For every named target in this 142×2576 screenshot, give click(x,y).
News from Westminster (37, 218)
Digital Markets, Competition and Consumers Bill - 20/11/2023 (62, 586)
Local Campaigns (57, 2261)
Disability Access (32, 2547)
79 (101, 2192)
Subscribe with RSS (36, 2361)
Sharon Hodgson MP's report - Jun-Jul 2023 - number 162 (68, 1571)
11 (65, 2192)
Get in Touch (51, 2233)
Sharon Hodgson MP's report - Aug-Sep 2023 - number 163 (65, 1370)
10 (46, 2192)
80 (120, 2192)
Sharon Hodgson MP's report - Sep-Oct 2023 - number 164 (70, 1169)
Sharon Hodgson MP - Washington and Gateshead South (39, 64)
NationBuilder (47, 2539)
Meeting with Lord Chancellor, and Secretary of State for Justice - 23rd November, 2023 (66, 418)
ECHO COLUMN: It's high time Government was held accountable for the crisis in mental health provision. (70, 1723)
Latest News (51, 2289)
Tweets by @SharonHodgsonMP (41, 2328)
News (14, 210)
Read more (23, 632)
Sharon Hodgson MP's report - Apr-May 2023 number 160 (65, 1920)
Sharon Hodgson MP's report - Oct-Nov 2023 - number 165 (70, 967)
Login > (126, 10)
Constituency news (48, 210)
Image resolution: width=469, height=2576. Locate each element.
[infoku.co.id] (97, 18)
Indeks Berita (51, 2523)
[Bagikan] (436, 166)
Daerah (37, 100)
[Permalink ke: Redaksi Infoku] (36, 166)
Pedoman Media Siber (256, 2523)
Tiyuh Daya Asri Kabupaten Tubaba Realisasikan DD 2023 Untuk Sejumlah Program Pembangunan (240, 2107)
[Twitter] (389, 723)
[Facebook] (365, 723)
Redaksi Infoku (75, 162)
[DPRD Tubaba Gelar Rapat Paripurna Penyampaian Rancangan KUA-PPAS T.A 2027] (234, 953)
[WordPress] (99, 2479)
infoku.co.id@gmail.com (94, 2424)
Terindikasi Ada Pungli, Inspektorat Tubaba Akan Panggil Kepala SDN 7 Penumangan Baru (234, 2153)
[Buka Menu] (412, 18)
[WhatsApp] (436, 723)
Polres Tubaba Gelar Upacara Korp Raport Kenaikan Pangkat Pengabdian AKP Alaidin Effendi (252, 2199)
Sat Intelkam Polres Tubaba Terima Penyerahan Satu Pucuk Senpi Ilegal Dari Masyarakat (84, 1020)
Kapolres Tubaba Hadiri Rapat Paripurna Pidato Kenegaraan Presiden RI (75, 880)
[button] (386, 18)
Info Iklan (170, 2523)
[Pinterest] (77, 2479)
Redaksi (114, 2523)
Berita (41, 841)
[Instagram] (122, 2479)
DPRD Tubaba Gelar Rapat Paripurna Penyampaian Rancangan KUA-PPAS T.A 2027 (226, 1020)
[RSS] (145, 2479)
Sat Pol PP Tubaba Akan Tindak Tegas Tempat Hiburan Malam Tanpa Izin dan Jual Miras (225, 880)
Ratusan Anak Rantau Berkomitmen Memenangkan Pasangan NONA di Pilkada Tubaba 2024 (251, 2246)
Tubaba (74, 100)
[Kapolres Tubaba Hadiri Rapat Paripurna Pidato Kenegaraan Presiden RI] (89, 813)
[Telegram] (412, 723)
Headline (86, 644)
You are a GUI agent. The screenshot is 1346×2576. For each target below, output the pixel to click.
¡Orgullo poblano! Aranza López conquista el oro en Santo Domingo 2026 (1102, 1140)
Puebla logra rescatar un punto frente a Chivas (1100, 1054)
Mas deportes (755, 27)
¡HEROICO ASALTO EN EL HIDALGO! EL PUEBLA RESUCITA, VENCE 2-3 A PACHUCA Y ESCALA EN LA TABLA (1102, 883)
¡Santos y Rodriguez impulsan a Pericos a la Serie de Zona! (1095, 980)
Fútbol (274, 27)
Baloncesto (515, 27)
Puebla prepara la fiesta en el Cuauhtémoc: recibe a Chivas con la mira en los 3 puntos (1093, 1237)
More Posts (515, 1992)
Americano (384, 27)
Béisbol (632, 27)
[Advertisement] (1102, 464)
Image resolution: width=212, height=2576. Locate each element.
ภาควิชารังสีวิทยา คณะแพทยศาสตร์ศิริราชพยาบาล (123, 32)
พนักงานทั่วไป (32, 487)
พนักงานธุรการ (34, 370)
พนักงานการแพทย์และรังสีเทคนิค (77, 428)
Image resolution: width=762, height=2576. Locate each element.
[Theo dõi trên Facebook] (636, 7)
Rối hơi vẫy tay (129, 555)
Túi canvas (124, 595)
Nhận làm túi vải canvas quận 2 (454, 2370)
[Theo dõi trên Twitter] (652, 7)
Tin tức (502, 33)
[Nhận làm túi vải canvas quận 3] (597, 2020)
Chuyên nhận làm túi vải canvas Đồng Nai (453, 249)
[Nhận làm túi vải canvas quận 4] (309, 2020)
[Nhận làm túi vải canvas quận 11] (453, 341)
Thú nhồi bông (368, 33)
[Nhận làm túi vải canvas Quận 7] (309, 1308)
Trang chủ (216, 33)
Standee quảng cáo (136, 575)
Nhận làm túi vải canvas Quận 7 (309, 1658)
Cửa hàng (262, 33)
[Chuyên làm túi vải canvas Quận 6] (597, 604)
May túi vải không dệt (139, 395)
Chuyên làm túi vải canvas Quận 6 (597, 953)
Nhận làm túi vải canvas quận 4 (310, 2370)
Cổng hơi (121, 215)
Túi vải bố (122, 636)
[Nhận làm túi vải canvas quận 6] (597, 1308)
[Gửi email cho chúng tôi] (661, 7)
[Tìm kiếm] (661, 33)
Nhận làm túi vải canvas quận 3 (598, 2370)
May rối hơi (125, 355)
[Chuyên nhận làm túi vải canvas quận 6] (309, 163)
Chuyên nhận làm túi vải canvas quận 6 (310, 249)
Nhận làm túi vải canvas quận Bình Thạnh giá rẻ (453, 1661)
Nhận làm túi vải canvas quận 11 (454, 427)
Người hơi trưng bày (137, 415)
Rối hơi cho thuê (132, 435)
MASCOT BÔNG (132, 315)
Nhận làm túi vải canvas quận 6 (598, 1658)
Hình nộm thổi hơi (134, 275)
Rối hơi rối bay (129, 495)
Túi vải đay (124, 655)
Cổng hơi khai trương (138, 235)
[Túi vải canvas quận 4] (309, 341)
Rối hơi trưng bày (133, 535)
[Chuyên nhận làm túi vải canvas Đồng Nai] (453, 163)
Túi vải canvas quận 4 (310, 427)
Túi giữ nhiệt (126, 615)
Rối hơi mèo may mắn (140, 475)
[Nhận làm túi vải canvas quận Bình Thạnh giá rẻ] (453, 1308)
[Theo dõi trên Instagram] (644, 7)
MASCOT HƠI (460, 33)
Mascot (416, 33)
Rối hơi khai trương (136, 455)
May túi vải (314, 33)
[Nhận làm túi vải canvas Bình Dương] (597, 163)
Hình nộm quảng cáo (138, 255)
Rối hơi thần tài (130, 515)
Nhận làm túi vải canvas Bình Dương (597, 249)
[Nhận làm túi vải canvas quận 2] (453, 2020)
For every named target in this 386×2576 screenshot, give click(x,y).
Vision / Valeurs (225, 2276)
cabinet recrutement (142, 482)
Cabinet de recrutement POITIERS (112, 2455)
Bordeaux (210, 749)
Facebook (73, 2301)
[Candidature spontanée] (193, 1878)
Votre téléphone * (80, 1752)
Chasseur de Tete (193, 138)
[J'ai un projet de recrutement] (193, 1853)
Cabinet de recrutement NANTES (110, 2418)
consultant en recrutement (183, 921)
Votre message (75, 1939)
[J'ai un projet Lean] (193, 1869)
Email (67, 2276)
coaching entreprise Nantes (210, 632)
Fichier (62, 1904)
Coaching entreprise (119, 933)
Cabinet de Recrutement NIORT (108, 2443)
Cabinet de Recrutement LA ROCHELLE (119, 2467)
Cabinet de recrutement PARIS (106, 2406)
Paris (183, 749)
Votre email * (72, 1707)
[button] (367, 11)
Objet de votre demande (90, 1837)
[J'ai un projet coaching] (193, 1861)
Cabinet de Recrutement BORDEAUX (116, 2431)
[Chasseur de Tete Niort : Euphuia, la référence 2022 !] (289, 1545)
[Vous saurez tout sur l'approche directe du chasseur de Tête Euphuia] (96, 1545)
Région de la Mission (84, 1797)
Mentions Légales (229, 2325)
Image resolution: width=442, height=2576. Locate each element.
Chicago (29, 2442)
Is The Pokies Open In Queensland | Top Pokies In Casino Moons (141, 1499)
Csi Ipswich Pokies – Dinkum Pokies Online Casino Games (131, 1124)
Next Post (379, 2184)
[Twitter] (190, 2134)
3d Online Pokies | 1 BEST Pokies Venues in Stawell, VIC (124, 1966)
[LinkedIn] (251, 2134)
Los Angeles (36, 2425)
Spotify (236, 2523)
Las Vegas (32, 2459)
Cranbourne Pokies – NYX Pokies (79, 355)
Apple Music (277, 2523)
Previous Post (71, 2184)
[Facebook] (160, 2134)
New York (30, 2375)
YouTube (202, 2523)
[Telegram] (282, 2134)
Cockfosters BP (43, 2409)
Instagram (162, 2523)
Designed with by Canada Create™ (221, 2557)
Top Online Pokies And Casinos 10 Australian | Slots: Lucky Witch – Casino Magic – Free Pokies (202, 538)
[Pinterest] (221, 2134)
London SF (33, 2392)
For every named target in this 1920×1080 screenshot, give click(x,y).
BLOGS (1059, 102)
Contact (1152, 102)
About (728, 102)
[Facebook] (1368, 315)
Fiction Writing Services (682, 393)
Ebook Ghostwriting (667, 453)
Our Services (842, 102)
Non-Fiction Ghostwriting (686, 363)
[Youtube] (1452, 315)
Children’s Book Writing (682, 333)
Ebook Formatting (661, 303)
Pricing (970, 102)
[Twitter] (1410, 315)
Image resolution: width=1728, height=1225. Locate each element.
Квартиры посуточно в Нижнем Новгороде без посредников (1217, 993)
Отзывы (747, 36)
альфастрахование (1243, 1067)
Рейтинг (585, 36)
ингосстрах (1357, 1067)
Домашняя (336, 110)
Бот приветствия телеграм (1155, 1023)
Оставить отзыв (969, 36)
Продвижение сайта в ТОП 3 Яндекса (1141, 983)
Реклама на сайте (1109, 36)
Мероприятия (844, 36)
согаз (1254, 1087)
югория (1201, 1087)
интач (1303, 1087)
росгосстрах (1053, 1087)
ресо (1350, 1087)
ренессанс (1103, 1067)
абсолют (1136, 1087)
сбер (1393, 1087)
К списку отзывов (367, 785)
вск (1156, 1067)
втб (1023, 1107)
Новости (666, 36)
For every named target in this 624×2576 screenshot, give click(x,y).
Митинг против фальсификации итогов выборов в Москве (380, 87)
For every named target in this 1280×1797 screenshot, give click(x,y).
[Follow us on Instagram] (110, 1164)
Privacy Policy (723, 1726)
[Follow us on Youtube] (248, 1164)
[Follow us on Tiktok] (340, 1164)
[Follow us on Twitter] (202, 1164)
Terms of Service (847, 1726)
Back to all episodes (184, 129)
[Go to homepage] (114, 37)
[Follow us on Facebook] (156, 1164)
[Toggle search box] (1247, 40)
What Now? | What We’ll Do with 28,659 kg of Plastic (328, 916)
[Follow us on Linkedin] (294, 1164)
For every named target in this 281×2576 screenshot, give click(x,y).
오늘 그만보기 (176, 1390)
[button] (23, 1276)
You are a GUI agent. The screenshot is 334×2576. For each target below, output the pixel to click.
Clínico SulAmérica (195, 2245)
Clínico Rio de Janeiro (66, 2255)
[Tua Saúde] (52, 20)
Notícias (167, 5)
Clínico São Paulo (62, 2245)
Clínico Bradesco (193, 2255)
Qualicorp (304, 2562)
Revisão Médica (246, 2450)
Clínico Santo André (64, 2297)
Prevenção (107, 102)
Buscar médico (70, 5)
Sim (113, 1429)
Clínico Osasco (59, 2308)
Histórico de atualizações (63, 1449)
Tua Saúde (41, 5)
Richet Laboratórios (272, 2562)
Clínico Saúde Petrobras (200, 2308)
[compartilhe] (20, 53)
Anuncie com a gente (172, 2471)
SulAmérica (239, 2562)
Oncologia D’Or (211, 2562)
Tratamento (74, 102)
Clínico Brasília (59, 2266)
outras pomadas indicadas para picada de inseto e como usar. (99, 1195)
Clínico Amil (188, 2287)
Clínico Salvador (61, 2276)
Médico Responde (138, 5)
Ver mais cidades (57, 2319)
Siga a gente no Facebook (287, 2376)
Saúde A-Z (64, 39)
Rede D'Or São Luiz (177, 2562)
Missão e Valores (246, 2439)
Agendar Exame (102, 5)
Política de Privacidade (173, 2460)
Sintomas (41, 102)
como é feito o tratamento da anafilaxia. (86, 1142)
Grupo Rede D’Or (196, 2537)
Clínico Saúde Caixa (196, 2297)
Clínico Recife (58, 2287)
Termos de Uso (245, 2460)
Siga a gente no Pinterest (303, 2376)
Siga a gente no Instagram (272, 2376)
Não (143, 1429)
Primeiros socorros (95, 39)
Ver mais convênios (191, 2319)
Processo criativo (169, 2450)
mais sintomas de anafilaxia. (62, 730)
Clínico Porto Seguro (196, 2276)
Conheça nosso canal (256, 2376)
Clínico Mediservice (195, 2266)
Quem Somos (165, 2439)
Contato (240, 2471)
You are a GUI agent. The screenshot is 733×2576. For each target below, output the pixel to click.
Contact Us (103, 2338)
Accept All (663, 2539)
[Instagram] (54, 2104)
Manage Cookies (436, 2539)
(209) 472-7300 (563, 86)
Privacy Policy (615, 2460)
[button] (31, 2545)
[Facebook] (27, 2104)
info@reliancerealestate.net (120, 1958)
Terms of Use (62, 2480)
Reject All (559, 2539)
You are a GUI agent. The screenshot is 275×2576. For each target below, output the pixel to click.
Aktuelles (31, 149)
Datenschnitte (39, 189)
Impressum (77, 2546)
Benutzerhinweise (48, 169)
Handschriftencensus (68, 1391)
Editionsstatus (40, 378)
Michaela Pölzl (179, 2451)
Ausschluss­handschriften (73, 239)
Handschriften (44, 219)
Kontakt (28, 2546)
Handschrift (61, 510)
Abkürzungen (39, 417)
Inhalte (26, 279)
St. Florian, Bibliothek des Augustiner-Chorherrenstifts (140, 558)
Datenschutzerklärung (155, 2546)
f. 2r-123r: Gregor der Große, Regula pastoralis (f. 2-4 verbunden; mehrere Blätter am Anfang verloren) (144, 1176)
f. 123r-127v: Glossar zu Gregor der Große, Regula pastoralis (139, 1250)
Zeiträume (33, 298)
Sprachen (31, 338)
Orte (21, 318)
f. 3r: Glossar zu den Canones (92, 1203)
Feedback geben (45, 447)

** EXERCISE REQUIREMENTS **
For each line in the records that holds "Dương", show that line as it stands.

** RESPONSE AREA **
[Nhận làm túi vải canvas Bình Dương] (597, 163)
Nhận làm túi vải canvas Bình Dương (597, 249)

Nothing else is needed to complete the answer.